Supplied text:
════════

FIG. 6 is a side view of the ink level sensor depicted in FIG. 5.

FIG. 7 is shows an exemplary waveform generated by the ink level sensor of FIG. 5 indicating that the ink reservoir is empty.

FIG. 8 shows an exemplary waveform generated by the ink level sensor of FIG. 5 indicating that the ink reservoir is full.

FIGS. 9A and 9B are a simplified schematic diagram showing a preferred embodiment of an ink level sensing circuit according to this invention.

FIG. 10 is an electrical waveform diagram showing a piezoelectric transducer ("PZT") drive waveform and a corresponding sensed PZT waveform generated during eight operational states of the circuit of FIG. 9.

FIG. 11 is a graphical representation of the frequency as a function of the ink level of the ink supply in the ink reservoir.

DETAILED DESCRIPTION OF PREFERRED EMBODIMENTS

FIG. 1 shows an enlarged, simplified front view of a cantilever-type embodiment of an ink level sensor 10 of the present invention. With reference to FIG. 1, a base 12 of a vibratory bar 14 is rigidly secured to or within a mounting surface 16 that may be part of an ink jet head. Vibratory bar 14 is positioned within or above each of preferably four separate color ink chambers in an ink reservoir (not shown) and is preferably made of stainless steel, or a similar, durable, resiliently flexible, and conductive material. A top-mounted vibratory bar 14 is positioned so that it extends through surface level 18 of ink 20 and almost to bottom surface 22 of the ink reservoir.

A suitable ceramic actuator 24, such as a ceramic piezoelectric transducer, hereinafter referred to as PZT 24, is partly bonded by epoxy glue to vibratory bar 14, and

electrodes

26 and 28 of opposite polarity are respectively connected to PZT 24 and vibratory bar 14. Skilled persons will appreciate that ink level sensor 10 may alternatively employ numerous other motion generating means such as an electromagnetic coil or other appropriate transducers.

An exemplary vibratory bar 14 has a length of 23.2 mm, a width of 7.3 mm, and a thickness of 0.2 mm. However, numerous embodiments for vibratory bar 14 are possible. For example, vibratory bar 14 could be nearly as wide as the ink chamber or may be widest at the end adjacent to the PZT and taper to a much narrower width at its free end 30. Persons skilled in the art will also appreciate that PZT 24 may come in contact with ink 20. Accordingly, PZT 24, its bonding epoxy, and its electrical connections are adapted for chemical compatibility with ink 20 or coated or otherwise sealed from contact with ink 20, such as with a conformal silicon rubber coating.

════════

Data:
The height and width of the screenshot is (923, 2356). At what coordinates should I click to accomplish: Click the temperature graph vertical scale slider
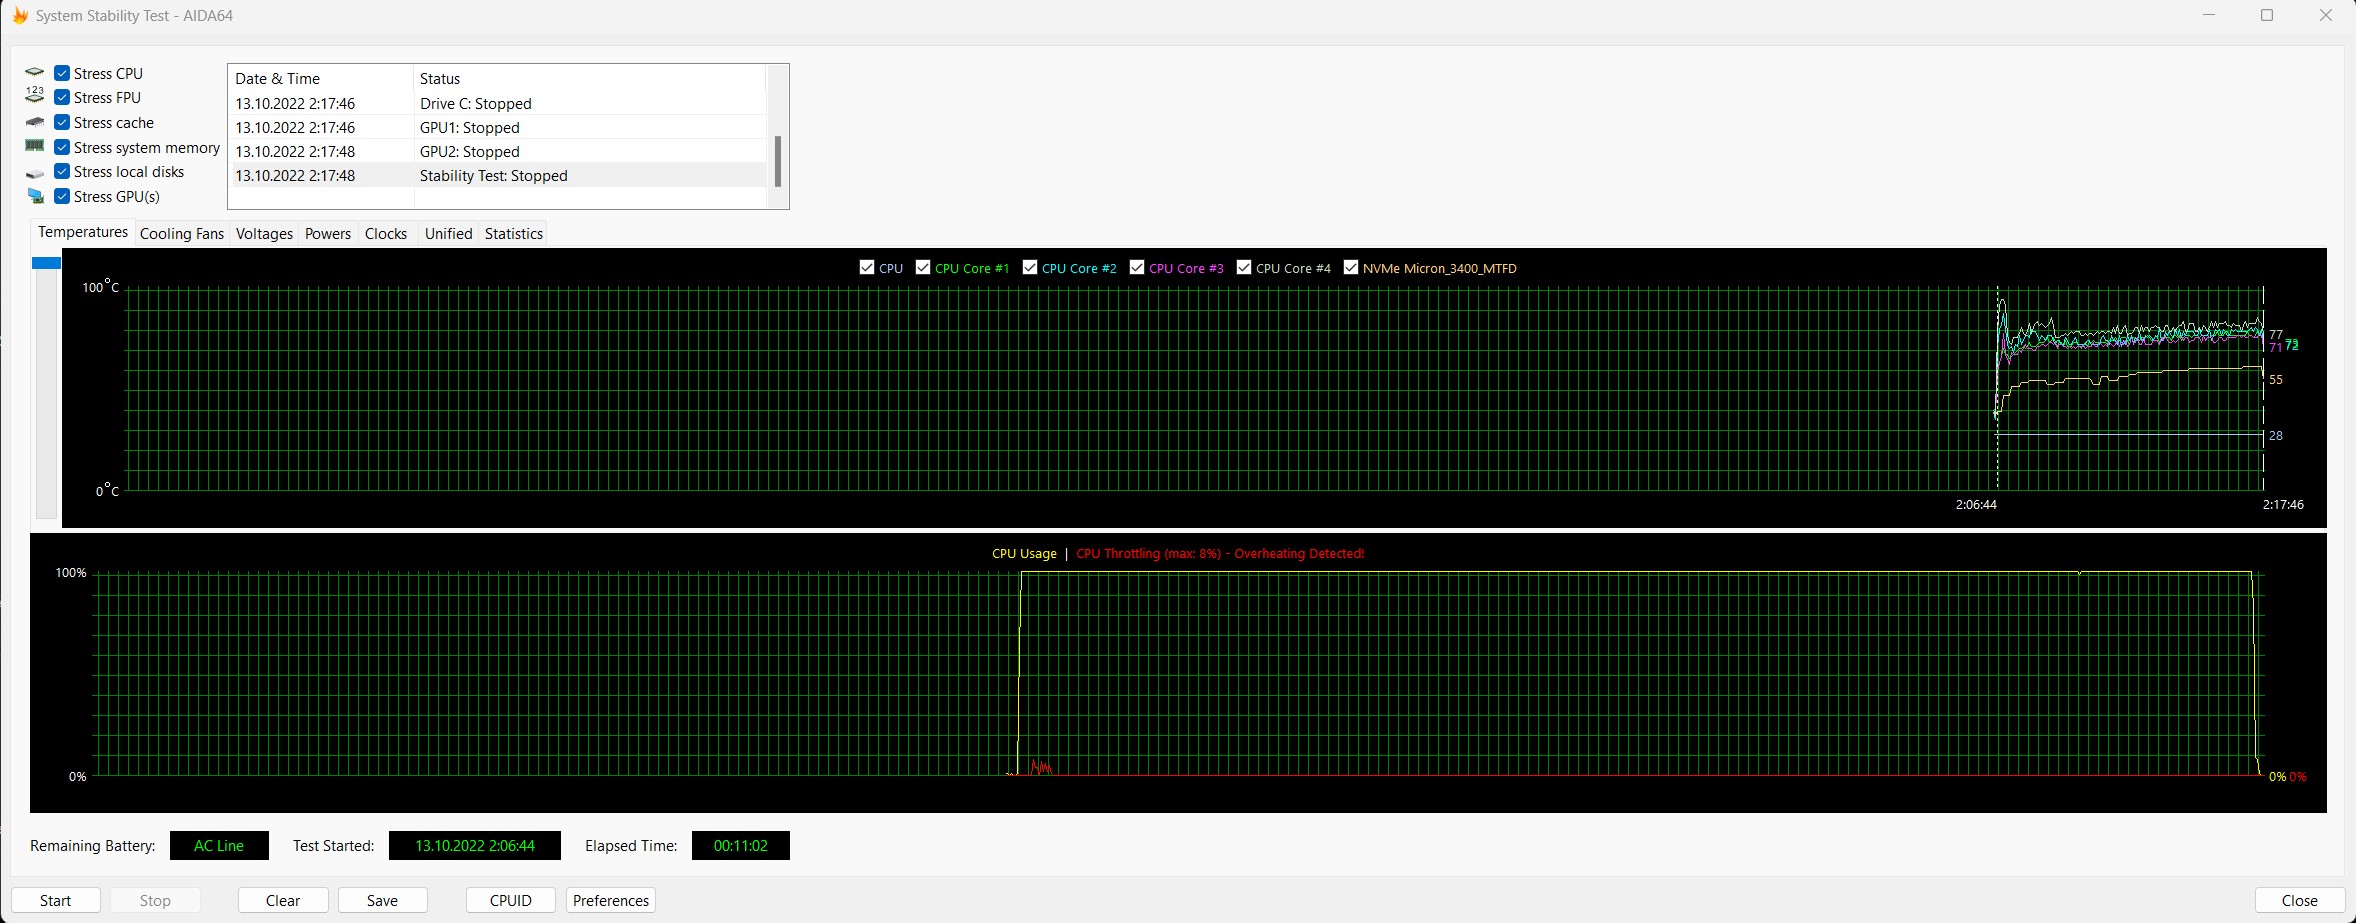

════════

The task: Repeat word for word the part of the ink level sensor text that begins at "FIG. 10 is an" and stops after "in the ink reservoir.".

Expected answer:
FIG. 10 is an electrical waveform diagram showing a piezoelectric transducer ("PZT") drive waveform and a corresponding sensed PZT waveform generated during eight operational states of the circuit of FIG. 9.

FIG. 11 is a graphical representation of the frequency as a function of the ink level of the ink supply in the ink reservoir.